Главная удача всей жизни настигает Вальяна после смерти. Он не кошмарный Равашоль, которым можно пугать детей. Вальян — типичная жертва системы. Пресса полна сочувственных статей, знаменитый Себастьян Фор берет на себя заботу о семье Вальяна. Огюст становится знаковой фигурой, его казнь это трагедия всех маленьких людей, сочувствовать которым Европу научил модный тогда Достоевский.

А всего через неделю после казни Вальяна во французской столице снова гремит взрыв. Личность нового террориста словно пытается уравновесить собой весь трагизм предыдущего. Эмиль Анри — типичный молодой бездельник с модной бородкой. Анри первым пролил кровь за идею, ни Равашолю, ни Вальяну этого не удалось — взрыв в кафе на Сен-Лазар убил одного и серьезно ранил два десятка посетителей. Двадцатидвухлетний франт, выходец из приличной аристократической семьи (пусть и сочувствовавшей левым идеям — отец Анри был коммунаром) стал первым анархистом нового призыва. «Пропаганда фактом» — так он объяснил принцип своих действий, шокировав старых анархистских балаболов, которые под этой максимой понимали ни в коем случае не казни случайных прохожих. В качестве мотива Анри назвал месть за Вальяна. Когда прокурор поинтересовался, какое отношение к Вальяну имели случайные посетители кафе, Анри ответил фразой, которая стала классикой:

— Невиновных буржуев не бывает! — и пояснил, что раскаивается только в том, что его бомба унесла так мало жизней. — В беспощадной войне, которую мы объявили буржуазии, мы не просим милосердия, — бросил в лицо присяжным Анри. Милосердия он и не получил.

После казни Анри произошел окончательный перелом. До него освободительное движение казалось работой на будущее. Сейчас нужно писать статьи, выходить на демонстрации, вербовать сторонников, чтобы завтра сделать революцию или, на худой конец, пройти в парламент. Первые французские бомбисты показали, что свою собственную войну, революцию одного, можно начинать в любой момент. Но окончательную точку в дискуссии о том, на что способен отчаявшийся одиночка, поставил итальянец Санте Казерио.

И Равашоль, и Вальян, и Анри подавали прошения о помиловании президенту Франции Франсуа Карно. Отклоняя их президент и подумать не мог, что подписывает себе смертный приговор. Его убийцей стал двадцатилетний мальчишка, который с трудом говорил по-французски. Казерио вырос в одном из самых глухих уголков Италии. Знаменитый криминалист Ломброзо, который изучал личность Казерио для подтверждения своих антропологических теорий, потом напишет, что у него было всего два варианта не стать рабочей лошадкой — или идти в монахи, или идти в анархисты. Казерио выбрал второе.
________________________________________
ЗАДАНИЕ A
Кем был отец Эмиля Анри, согласно тексту об анархистах?
ЗАДАНИЕ B
Перепишите из текста об анархистах отрывок от слов «После казни Анри» до слов «итальянец Санте Казерио.» включительно.
Строки далее взяты из другого источника, не из текста об анархистах.

ДАННЫЕ
________________________________________
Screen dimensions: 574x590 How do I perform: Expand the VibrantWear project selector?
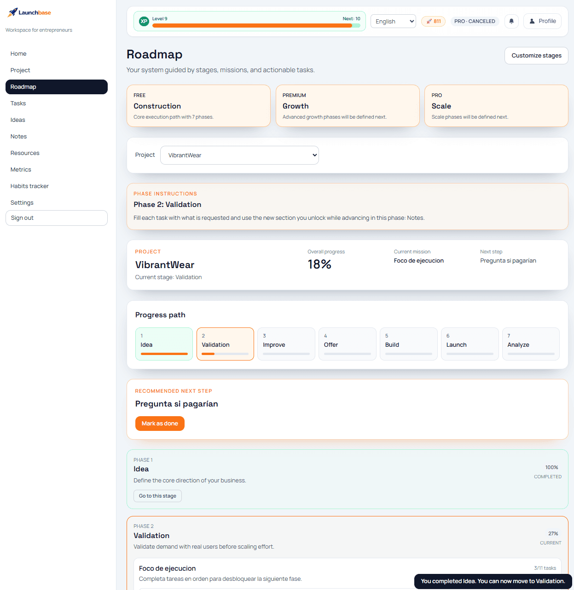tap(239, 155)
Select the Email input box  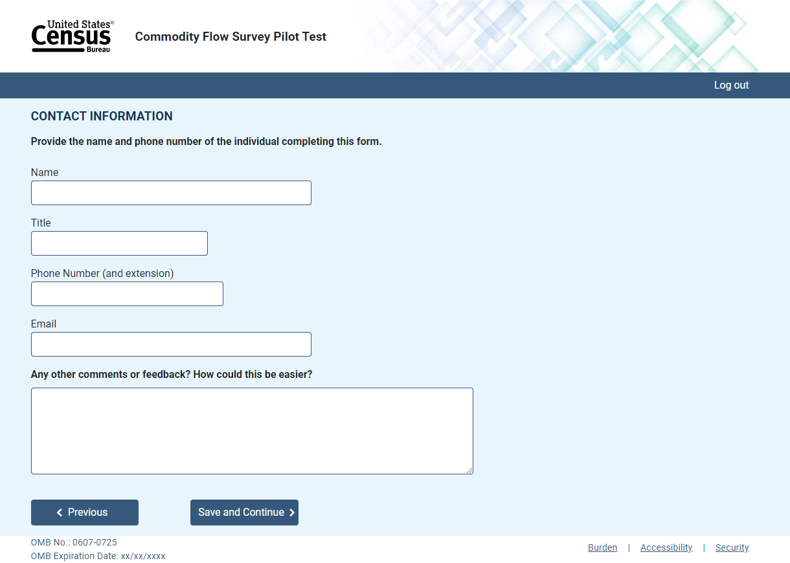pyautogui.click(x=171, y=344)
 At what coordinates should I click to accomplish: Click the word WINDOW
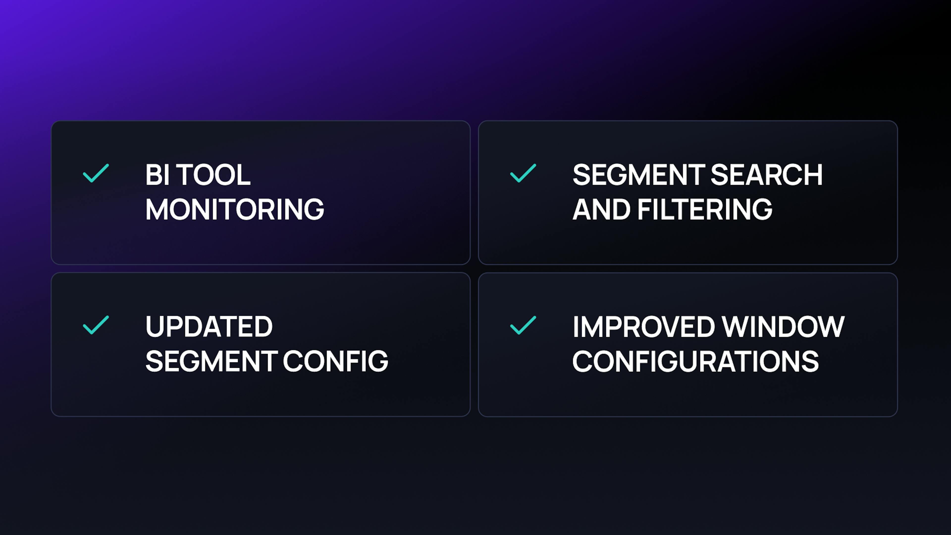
________________________________________
ОТВЕТ A
Коммунаром.

ОТВЕТ B
После казни Анри произошел окончательный перелом. До него освободительное движение казалось работой на будущее. Сейчас нужно писать статьи, выходить на демонстрации, вербовать сторонников, чтобы завтра сделать революцию или, на худой конец, пройти в парламент. Первые французские бомбисты показали, что свою собственную войну, революцию одного, можно начинать в любой момент. Но окончательную точку в дискуссии о том, на что способен отчаявшийся одиночка, поставил итальянец Санте Казерио.